> **PROBLEM TO SOLVE**
Give back an exact copy of the lines in the records below, from the line that has "The width and height of the screenshot is (1024, 439)." through the line that has "Task: Click the header", and nothing besides.

§

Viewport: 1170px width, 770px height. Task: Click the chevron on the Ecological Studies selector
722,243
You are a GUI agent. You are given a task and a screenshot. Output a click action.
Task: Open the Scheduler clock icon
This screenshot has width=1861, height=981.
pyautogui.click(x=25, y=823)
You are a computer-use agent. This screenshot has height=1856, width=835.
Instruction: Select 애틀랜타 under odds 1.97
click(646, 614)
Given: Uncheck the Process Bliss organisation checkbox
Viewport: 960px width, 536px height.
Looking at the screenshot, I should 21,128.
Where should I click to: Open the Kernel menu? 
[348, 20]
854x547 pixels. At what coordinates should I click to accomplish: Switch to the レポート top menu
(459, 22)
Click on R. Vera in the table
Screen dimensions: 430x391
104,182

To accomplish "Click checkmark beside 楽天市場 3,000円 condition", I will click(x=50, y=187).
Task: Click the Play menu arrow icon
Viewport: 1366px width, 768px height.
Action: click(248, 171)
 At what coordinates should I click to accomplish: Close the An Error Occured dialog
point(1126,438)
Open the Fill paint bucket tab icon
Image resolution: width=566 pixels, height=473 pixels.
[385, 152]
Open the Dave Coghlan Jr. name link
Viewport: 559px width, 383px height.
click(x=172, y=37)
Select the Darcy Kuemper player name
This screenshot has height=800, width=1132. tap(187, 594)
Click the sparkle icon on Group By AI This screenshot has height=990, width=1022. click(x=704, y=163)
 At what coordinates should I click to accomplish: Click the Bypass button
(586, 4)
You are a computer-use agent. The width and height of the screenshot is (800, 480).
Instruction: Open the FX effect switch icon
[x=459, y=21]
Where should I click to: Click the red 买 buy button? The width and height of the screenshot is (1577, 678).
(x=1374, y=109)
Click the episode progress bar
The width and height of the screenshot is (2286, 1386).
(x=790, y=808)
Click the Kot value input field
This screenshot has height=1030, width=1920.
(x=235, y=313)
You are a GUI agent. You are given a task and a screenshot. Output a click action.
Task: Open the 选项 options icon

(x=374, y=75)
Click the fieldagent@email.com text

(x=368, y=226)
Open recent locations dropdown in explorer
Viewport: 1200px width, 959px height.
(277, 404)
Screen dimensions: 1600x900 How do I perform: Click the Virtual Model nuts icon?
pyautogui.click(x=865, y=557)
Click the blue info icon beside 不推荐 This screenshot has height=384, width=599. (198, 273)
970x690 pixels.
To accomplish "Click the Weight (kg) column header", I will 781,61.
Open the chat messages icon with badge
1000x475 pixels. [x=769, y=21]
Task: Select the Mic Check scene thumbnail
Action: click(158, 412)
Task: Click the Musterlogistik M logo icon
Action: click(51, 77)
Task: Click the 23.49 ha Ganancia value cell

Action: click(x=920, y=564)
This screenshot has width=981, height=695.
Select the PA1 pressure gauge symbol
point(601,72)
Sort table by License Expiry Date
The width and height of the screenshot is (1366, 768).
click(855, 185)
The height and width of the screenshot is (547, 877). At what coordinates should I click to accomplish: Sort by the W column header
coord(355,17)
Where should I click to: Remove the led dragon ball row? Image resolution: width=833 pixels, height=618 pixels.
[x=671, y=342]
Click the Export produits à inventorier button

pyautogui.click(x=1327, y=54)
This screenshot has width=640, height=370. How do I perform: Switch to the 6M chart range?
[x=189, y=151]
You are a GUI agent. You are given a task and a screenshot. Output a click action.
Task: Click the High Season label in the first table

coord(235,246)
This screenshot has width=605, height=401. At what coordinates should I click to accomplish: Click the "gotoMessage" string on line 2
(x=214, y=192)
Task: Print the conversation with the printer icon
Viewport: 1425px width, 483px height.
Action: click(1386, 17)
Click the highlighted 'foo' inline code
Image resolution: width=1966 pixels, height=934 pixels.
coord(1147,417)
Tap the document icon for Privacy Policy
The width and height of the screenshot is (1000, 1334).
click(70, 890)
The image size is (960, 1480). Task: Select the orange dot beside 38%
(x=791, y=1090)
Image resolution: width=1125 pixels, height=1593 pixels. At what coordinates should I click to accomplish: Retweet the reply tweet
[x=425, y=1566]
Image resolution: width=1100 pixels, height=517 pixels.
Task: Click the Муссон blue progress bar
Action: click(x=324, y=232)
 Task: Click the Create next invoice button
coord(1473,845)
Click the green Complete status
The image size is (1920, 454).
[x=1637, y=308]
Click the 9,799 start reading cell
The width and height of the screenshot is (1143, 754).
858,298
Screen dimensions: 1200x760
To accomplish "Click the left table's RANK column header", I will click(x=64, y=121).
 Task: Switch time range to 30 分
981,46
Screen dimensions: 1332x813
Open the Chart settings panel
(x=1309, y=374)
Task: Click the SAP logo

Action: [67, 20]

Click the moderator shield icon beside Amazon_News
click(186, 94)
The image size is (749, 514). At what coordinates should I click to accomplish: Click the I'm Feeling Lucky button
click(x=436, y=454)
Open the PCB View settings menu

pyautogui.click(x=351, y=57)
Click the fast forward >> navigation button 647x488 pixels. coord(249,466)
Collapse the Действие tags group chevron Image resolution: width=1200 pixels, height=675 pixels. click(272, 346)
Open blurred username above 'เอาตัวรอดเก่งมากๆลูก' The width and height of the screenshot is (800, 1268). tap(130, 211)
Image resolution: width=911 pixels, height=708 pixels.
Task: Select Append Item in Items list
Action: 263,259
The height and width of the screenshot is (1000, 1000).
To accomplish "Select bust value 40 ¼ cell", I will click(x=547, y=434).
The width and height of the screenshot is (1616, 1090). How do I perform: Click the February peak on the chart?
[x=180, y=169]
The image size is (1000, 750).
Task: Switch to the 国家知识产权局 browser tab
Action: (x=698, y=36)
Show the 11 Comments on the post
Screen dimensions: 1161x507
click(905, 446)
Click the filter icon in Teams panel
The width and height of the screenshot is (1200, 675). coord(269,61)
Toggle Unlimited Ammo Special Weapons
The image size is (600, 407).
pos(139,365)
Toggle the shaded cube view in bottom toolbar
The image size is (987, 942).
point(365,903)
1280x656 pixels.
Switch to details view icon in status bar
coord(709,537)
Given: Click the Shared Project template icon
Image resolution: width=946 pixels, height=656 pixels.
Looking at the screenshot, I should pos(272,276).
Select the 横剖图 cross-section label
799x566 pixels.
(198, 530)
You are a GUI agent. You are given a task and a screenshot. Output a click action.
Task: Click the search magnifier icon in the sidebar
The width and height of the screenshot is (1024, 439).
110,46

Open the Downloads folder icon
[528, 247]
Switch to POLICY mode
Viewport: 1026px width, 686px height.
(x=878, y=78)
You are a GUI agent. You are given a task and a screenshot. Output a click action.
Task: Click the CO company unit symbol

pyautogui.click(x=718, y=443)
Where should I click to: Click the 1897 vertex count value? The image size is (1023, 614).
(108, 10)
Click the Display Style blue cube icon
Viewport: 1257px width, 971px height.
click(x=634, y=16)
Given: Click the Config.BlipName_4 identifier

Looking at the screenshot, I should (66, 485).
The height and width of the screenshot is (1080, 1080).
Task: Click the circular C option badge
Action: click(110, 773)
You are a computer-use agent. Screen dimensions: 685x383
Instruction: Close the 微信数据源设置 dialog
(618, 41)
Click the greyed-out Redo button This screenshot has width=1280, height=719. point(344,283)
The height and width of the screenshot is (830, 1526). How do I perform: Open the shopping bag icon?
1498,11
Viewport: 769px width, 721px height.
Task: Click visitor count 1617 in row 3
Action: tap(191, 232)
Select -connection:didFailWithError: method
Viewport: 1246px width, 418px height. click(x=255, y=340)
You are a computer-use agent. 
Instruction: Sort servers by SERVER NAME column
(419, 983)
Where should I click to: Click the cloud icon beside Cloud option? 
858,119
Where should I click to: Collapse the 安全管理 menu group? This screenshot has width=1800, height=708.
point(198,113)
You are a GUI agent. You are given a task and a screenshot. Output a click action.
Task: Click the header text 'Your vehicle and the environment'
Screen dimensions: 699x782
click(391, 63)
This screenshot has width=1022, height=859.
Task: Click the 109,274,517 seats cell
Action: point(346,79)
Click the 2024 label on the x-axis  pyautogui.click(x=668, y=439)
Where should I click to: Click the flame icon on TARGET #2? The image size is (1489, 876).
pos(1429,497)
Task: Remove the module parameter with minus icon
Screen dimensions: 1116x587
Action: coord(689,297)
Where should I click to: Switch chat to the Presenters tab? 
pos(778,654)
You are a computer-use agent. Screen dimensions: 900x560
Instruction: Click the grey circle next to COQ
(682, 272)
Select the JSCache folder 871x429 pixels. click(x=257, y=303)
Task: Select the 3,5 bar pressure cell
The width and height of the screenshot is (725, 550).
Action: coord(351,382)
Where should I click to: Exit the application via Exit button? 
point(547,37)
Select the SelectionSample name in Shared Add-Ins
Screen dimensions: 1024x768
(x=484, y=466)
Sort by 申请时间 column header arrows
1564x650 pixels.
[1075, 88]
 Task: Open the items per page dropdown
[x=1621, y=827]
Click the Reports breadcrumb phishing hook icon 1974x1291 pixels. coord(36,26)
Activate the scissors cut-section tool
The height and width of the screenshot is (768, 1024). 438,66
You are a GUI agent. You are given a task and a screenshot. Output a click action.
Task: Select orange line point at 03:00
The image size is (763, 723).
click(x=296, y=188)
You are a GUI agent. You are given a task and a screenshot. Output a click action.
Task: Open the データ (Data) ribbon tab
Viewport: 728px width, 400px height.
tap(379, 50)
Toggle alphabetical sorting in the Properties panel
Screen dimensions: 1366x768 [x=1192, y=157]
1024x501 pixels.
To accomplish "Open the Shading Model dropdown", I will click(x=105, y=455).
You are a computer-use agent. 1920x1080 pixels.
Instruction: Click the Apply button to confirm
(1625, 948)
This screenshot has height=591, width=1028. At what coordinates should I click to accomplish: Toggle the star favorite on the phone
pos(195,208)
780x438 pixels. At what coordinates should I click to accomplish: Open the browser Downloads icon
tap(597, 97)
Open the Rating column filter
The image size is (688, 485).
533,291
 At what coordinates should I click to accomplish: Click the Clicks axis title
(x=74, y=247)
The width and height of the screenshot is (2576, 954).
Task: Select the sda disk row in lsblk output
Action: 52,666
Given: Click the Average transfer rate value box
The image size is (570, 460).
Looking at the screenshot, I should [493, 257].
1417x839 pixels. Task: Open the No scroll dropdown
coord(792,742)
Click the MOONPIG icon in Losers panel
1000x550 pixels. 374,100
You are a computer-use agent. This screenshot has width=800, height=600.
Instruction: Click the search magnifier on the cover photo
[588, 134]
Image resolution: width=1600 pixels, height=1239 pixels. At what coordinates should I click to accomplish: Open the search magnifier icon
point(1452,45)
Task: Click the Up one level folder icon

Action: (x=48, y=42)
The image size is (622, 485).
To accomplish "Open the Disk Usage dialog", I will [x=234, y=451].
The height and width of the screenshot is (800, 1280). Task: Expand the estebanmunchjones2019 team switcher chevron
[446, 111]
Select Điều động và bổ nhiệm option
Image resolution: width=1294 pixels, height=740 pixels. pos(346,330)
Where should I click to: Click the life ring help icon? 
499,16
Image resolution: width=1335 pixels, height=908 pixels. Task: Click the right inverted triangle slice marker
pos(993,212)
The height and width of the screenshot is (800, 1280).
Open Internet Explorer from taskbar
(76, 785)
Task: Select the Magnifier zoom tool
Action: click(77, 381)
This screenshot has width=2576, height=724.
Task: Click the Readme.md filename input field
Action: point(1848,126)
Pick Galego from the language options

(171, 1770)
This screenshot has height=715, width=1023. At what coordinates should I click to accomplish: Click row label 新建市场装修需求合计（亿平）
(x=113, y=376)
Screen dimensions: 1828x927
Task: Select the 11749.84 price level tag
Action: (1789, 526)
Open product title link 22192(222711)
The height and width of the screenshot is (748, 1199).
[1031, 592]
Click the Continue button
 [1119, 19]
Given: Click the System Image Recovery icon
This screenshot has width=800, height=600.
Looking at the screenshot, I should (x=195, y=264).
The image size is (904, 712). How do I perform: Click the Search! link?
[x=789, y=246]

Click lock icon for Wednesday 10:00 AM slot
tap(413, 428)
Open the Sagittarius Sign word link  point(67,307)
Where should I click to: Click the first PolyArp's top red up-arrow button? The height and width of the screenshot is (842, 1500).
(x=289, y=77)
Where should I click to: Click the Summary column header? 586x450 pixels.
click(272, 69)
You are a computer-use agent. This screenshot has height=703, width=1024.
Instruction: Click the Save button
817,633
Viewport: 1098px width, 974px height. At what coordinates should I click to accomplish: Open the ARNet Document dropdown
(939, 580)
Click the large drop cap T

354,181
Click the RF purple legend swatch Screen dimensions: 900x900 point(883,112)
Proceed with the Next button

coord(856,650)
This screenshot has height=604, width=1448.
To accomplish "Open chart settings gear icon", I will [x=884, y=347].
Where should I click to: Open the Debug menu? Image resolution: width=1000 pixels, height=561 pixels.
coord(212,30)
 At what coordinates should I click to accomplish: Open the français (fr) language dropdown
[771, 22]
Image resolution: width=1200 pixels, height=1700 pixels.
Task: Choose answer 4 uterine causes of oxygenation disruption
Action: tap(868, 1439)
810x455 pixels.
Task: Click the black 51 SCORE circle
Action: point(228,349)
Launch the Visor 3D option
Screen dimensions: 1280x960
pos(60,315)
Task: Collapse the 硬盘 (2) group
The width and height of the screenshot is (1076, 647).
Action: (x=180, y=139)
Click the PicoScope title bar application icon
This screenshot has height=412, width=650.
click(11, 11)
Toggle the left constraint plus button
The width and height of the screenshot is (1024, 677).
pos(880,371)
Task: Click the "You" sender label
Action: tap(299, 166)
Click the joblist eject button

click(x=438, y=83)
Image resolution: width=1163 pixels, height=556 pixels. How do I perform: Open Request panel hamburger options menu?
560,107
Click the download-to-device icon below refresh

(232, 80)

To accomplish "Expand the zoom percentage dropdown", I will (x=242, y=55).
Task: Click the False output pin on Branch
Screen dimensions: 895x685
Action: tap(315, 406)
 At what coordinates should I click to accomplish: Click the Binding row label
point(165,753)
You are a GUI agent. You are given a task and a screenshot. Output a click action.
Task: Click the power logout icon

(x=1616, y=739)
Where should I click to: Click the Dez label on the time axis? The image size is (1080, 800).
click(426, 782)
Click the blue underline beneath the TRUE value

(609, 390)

§

> **ANSWER SECTION**
The width and height of the screenshot is (1024, 439).
110,46

Open the Downloads folder icon
[528, 247]
Switch to POLICY mode
Viewport: 1026px width, 686px height.
(x=878, y=78)
You are a GUI agent. You are given a task and a screenshot. Output a click action.
Task: Click the CO company unit symbol

pyautogui.click(x=718, y=443)
Where should I click to: Click the 1897 vertex count value? The image size is (1023, 614).
(108, 10)
Click the Display Style blue cube icon
Viewport: 1257px width, 971px height.
click(x=634, y=16)
Given: Click the Config.BlipName_4 identifier

Looking at the screenshot, I should (66, 485).
The height and width of the screenshot is (1080, 1080).
Task: Click the circular C option badge
Action: click(110, 773)
You are a computer-use agent. Screen dimensions: 685x383
Instruction: Close the 微信数据源设置 dialog
(618, 41)
Click the greyed-out Redo button This screenshot has width=1280, height=719. point(344,283)
The height and width of the screenshot is (830, 1526). How do I perform: Open the shopping bag icon?
1498,11
Viewport: 769px width, 721px height.
Task: Click visitor count 1617 in row 3
Action: tap(191, 232)
Select -connection:didFailWithError: method
Viewport: 1246px width, 418px height. click(x=255, y=340)
You are a computer-use agent. 
Instruction: Sort servers by SERVER NAME column
(419, 983)
Where should I click to: Click the cloud icon beside Cloud option? 
858,119
Where should I click to: Collapse the 安全管理 menu group? This screenshot has width=1800, height=708.
point(198,113)
You are a GUI agent. You are given a task and a screenshot. Output a click action.
Task: Click the header text 'Your vehicle and the environment'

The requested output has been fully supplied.